Apollo package (2): Mixed Logit model

What if we want to complement our analysis with accounting for preference heterogeneity? That is, what if we suspect individuals in our sample have different preferences towards the explanatory variables we want to consider?

The figure below (that I produced for my environmental valuation lectures) summarizes how preferences for a good may change and actually look like a distribution. Suppose that the average person is indifferent towards a good. Individual 1 does not like the good, so (s)he would be an the left side of this spectrum (see figure). On the other hand, individual 2 really appreciates the good, so (s)he is on the right side of this spectrum.

If we were to ignore preference heterogeneity, we would capture the average person’s preference (i.e. indifference) and find a zero impact of the good on utility. We would conclude people do not care about this good. Accounting for preference heterogeneity would instead yield an average zero effect but a statistically significant estimate of the standard deviation of this distribution. We can conclude instead that, while most people are indifferent, some people care a lot about it, while other dislike it.

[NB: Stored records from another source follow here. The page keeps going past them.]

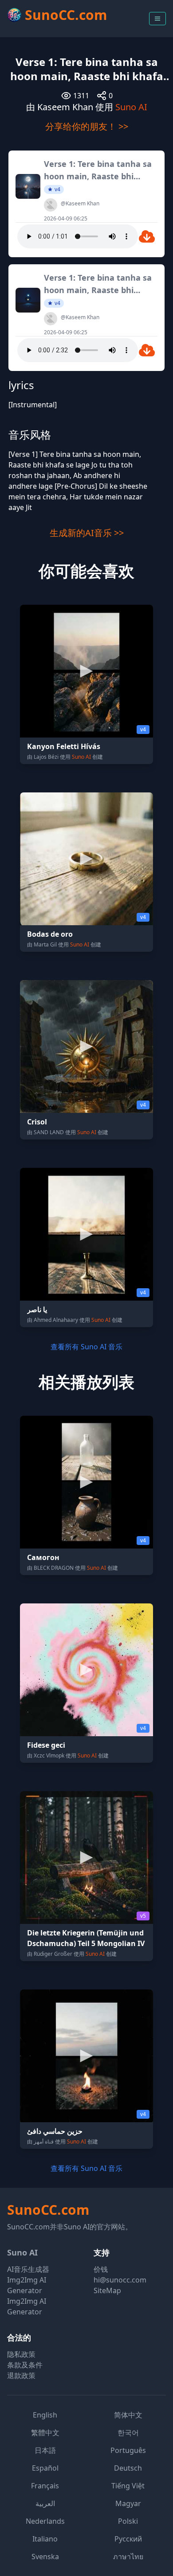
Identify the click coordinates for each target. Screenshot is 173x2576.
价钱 (101, 2269)
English (45, 2415)
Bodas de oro (50, 934)
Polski (128, 2521)
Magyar (128, 2503)
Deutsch (128, 2468)
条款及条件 (25, 2365)
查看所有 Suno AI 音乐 (86, 1347)
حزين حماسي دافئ (55, 2131)
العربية (45, 2503)
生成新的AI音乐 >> (87, 533)
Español (45, 2468)
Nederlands (45, 2521)
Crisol (37, 1122)
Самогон (43, 1557)
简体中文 (128, 2415)
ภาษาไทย (128, 2556)
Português (128, 2450)
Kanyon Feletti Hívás (63, 746)
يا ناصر (37, 1309)
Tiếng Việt (128, 2486)
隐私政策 (21, 2354)
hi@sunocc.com (120, 2280)
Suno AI (131, 107)
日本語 (45, 2450)
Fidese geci (46, 1745)
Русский (128, 2539)
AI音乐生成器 (28, 2269)
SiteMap (107, 2290)
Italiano (45, 2539)
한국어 (128, 2432)
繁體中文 (45, 2432)
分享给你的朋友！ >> (86, 126)
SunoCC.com (48, 2210)
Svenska (45, 2556)
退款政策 (21, 2375)
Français (45, 2486)
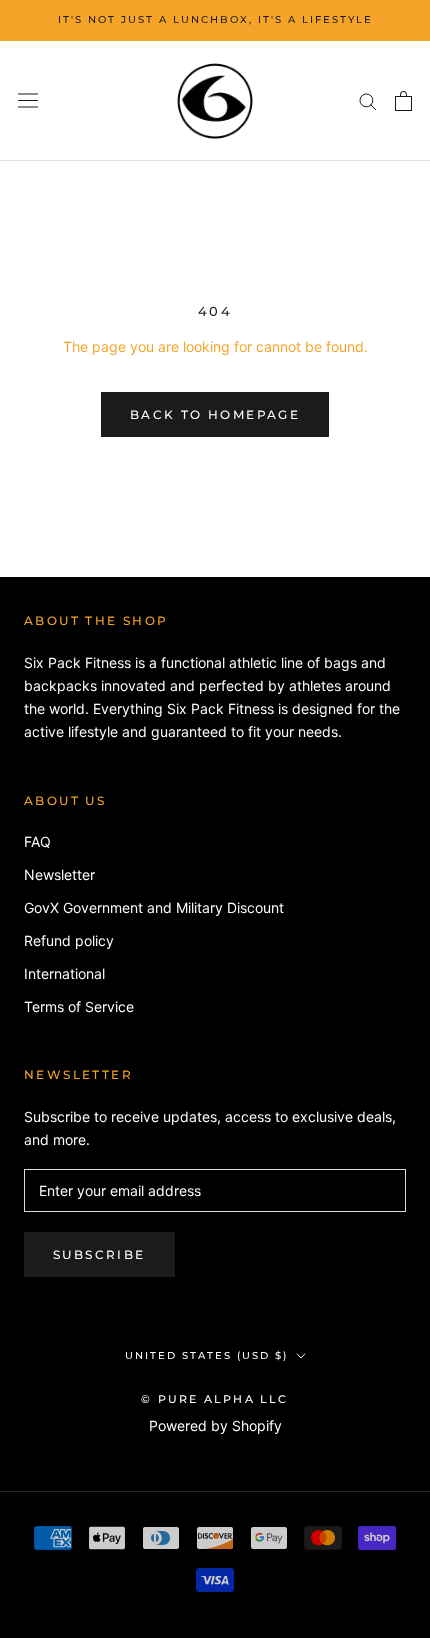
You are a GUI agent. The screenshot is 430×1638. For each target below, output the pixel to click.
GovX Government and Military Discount (154, 907)
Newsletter (59, 874)
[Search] (368, 100)
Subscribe (99, 1254)
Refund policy (69, 940)
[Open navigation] (28, 101)
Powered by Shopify (215, 1425)
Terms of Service (79, 1006)
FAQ (37, 841)
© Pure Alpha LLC (214, 1399)
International (64, 973)
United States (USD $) (206, 1355)
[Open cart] (403, 101)
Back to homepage (215, 414)
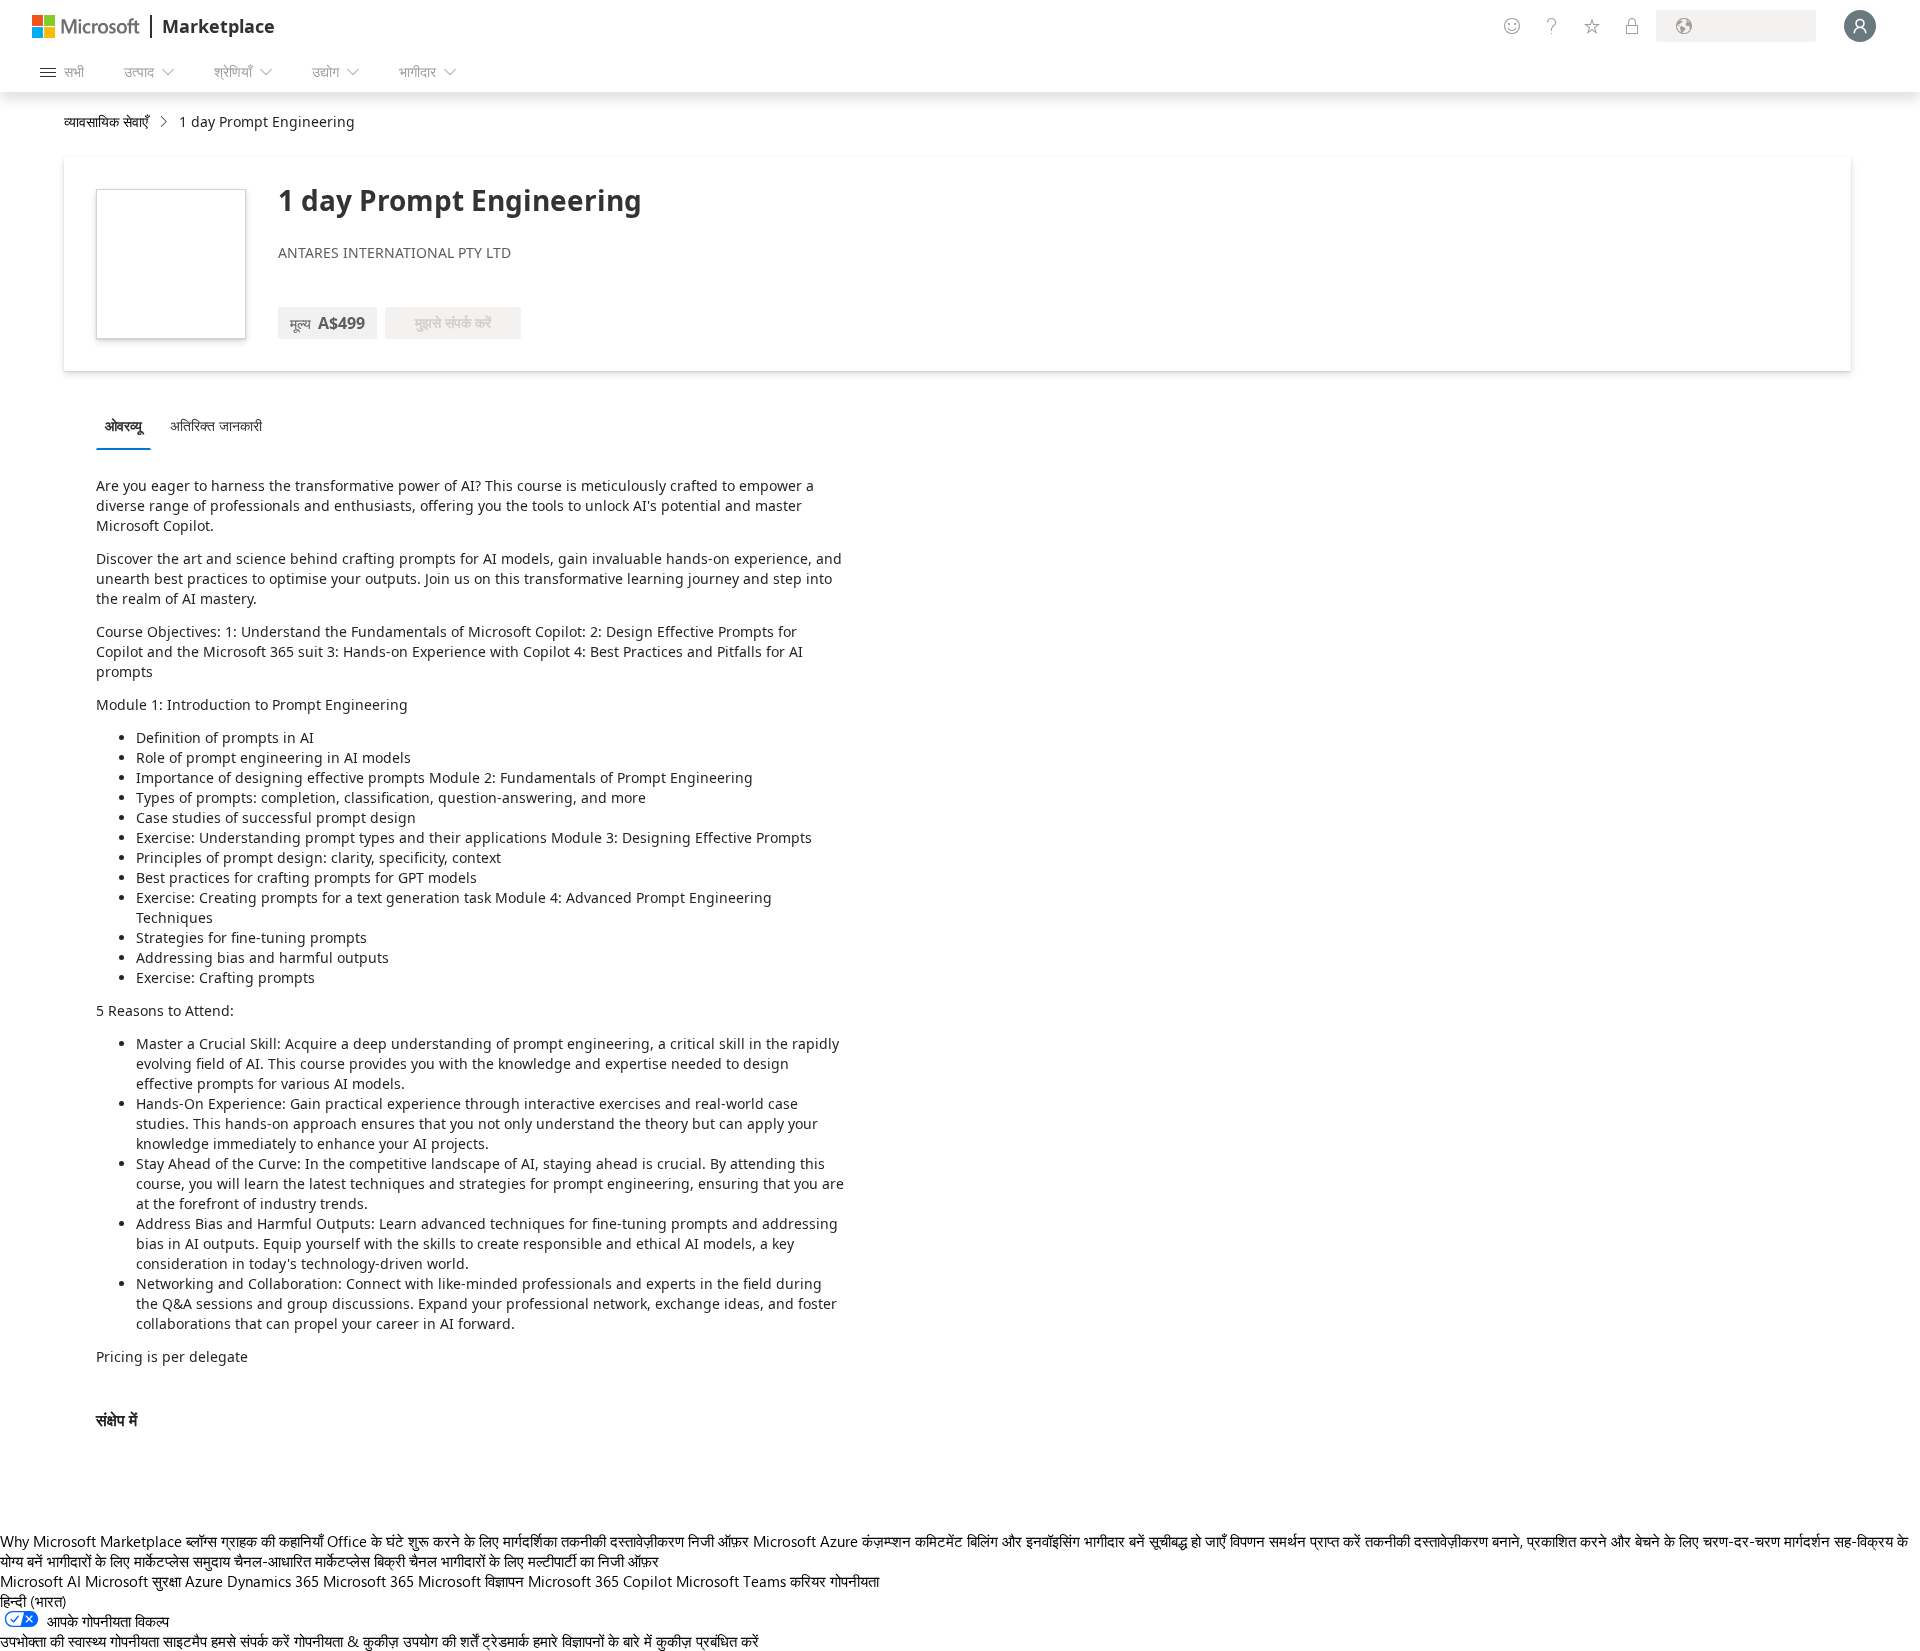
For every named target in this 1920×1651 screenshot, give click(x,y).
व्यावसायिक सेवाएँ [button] (106, 121)
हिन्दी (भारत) (33, 1601)
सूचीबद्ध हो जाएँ (1187, 1541)
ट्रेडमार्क (505, 1641)
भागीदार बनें (1114, 1541)
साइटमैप (185, 1641)
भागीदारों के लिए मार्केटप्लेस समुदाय (138, 1561)
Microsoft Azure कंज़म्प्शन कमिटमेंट (860, 1541)
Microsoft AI (40, 1581)
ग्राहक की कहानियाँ (272, 1541)
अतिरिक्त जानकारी (216, 425)
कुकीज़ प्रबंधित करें (707, 1641)
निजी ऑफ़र (718, 1541)
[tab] (128, 425)
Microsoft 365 (368, 1581)
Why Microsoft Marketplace (91, 1541)
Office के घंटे (365, 1541)
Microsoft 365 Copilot (600, 1581)
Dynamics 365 (273, 1581)
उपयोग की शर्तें (440, 1641)
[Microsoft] (86, 26)
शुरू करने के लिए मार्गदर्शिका (482, 1541)
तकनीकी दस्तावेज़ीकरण (622, 1541)
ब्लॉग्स (201, 1541)
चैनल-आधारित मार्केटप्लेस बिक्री (319, 1561)
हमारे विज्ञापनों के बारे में (592, 1641)
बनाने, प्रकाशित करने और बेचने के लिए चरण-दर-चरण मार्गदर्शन (1661, 1541)
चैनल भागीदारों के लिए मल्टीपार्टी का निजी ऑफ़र (534, 1561)
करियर (808, 1581)
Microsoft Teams (731, 1581)
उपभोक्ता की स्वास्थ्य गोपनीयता (79, 1641)
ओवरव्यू (123, 425)
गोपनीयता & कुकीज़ (346, 1641)
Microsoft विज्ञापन (471, 1581)
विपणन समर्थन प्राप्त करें (1295, 1541)
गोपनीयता (854, 1581)
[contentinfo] (165, 122)
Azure (204, 1581)
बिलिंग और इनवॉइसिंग (1023, 1541)
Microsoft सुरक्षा (133, 1581)
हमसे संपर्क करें (250, 1641)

In this blog post, I estimate a mixed logit model using data from a stated preference survey. The data is described in Axhausen et al. (2008) about mode of transport choice in Switzerland. Two alternatives were presented in a choice card differing in terms of cost, time (congested and uncongested), headway time and number of changes (if public transportation).

I use the Apollo package, which I already covered in this blog post. I will skip the explanation about each part of the function since I covered a lot of this in my previous blog post. There are a few differences between running a mixed logit and a conditional logit model in Apollo. The first one is that mixing has to be set to TRUE, as well as nCores need to be defined to a number (which will determine the speed of the optimization).

The second alteration is the inclusion of the standard deviation parameters for the ASCs and time and cost (e.g. sigma_cost). I also had to define the apollo_draws function, wherein I define the type of draws (e.g. halton) and how many. The number and types of draws will have an impact on how well the parameter solution will be found. I can also define different types of draws depending on what I want the distribution of the coefficients to be. Uniform or normal draws can be defined, but the code allows for different distributions (like triangular or log-normal) by making changes in the randcoeff list, wherein random coefficients are defined as depending on the beta and standard deviation parameters.


apollo_control = list(
  modelName       = "MNL_SP",
  modelDescr      = "MXL model",
  indivID         = "ID", 
  mixing          = TRUE,
  nCores          = 4,
  outputDirectory = "output"

apollo_beta=c(asc_alt1                      = 0,
              asc_alt2                      = 0.009726,
              beta_cost                = -5,
              beta_time                = -0.121072 , 
              beta_hw              = 0.466756 , 
              beta_ch              = -1.561858 ,
              sigma_asc_alt1            = -0.408566 ,
              sigma_asc_alt2            = -0.061177 ,
              sigma_cost               = -1.129939 , 
              sigma_time               = -0.050321  )

apollo_fixed = c("asc_alt1" )

apollo_draws = list(
  interDrawsType = "halton",
  interNDraws    = 5000,
  interUnifDraws = c(),
  interNormDraws = c("draws_alt1","draws_alt2", "draws_time", "draws_cost"),
  intraDrawsType = "mlhs",
  intraNDraws    = 0,
  intraUnifDraws = c(),
  intraNormDraws = c()

apollo_randCoeff = function(apollo_beta, apollo_inputs){
  randcoeff = list()
  randcoeff[["a_alt1"]]    = asc_alt1   + sigma_asc_alt1     * draws_alt1    
  randcoeff[["a_alt2"]]    = asc_alt2   + sigma_asc_alt2     * draws_alt2    
  randcoeff[["d_time"]]    = beta_time  + sigma_time * draws_time
  randcoeff[["d_cost"]]    = -exp(beta_cost  + sigma_cost * draws_cost)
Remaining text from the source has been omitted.